A fundamental organizing principle in cellular biochemistry is the formation of droplets through a process of liquid-liquid phase separation.
A new study from researchers at the University of Virginia (UVA) School of Medicine offers evidence that these liquid condensates regulate the structure of chromatin and the expression of genes in time and space. And when these condensates fail to form properly, it can result in cancer. These findings are reported in the Nature article titled, “UTX condensation underlies its tumor-suppressive activity.”
Hao Jiang, PhD, associate professor of biochemistry and molecular genetics at the UVA Cancer Center, and his collaborators focused on a gene on the X chromosome called UTX that is frequently mutated in human cancers. The gene encodes an enzyme that removes methyl groups from a DNA scaffolding protein called histone H3K27 that when methylated is known for shutting down transcription.
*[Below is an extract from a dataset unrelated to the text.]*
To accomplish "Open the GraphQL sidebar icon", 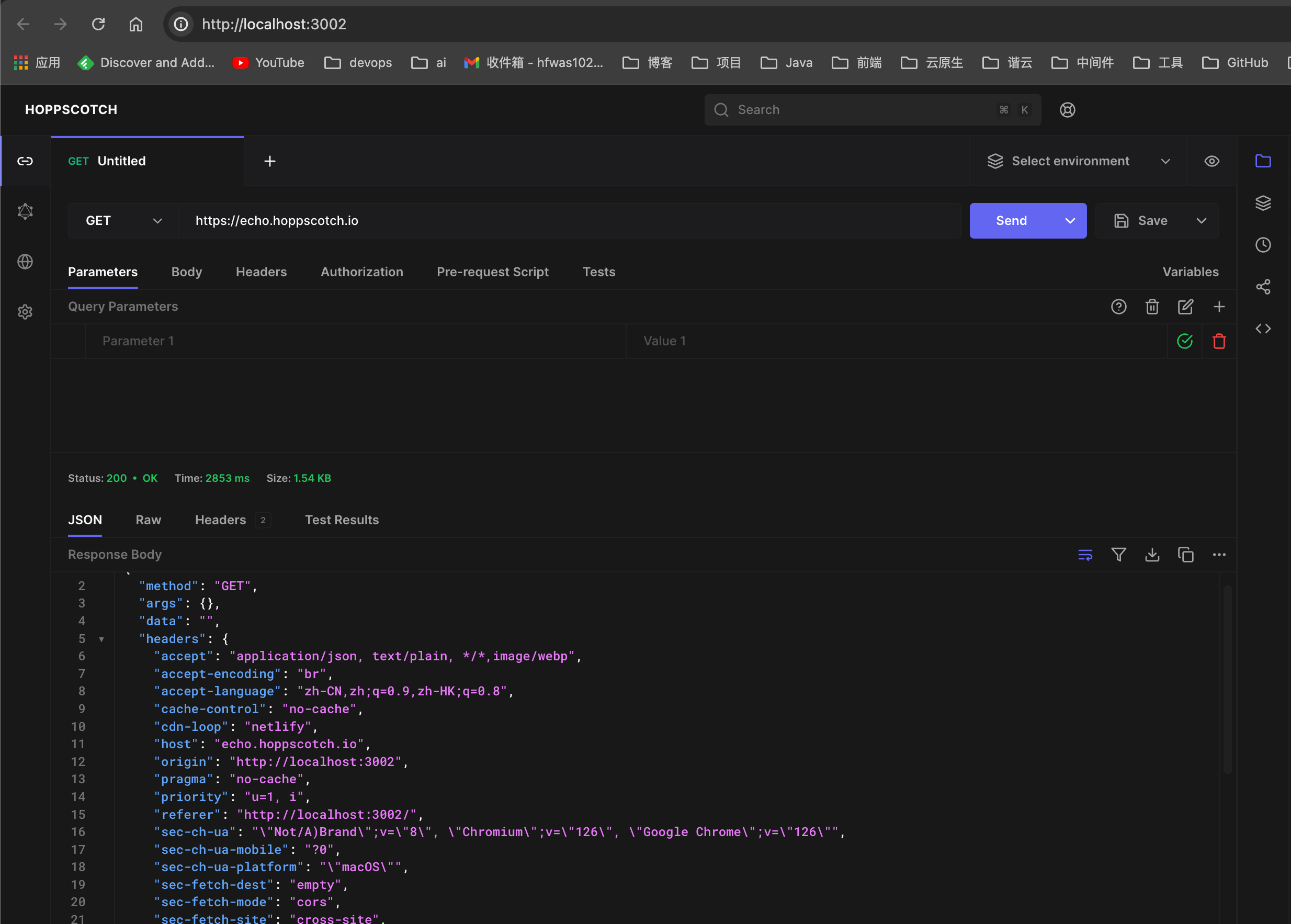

But UTX’s enzymatic activity is dispensable in its role as a tumor suppressor or a developmental regulator, leaving a question mark on its molecular function.
“How UTX inactivation causes human cancers remained elusive, as we did not know its key molecular activity that is critical for tumor suppression, posing a barrier to cancer therapies targeting UTX-related pathways,” said Jiang. “Our work largely solved this mystery. Moreover, it suggests that disruption or alterations of these droplets can profoundly affect how our cells fight cancer. Forming proper droplets is likely to be a fundamental mechanism that maintains cellular health, and we are just beginning to understand.”
In their Nature paper, Jiang and colleagues showed that UTX’s biological function is to form tiny droplets in cells (liquid-liquid phase separation). This underlines its function as a chromatin regulator and tumor suppressor. A mutation in the gene throws a wrench in this basic machinery, increasing the risk for cancer.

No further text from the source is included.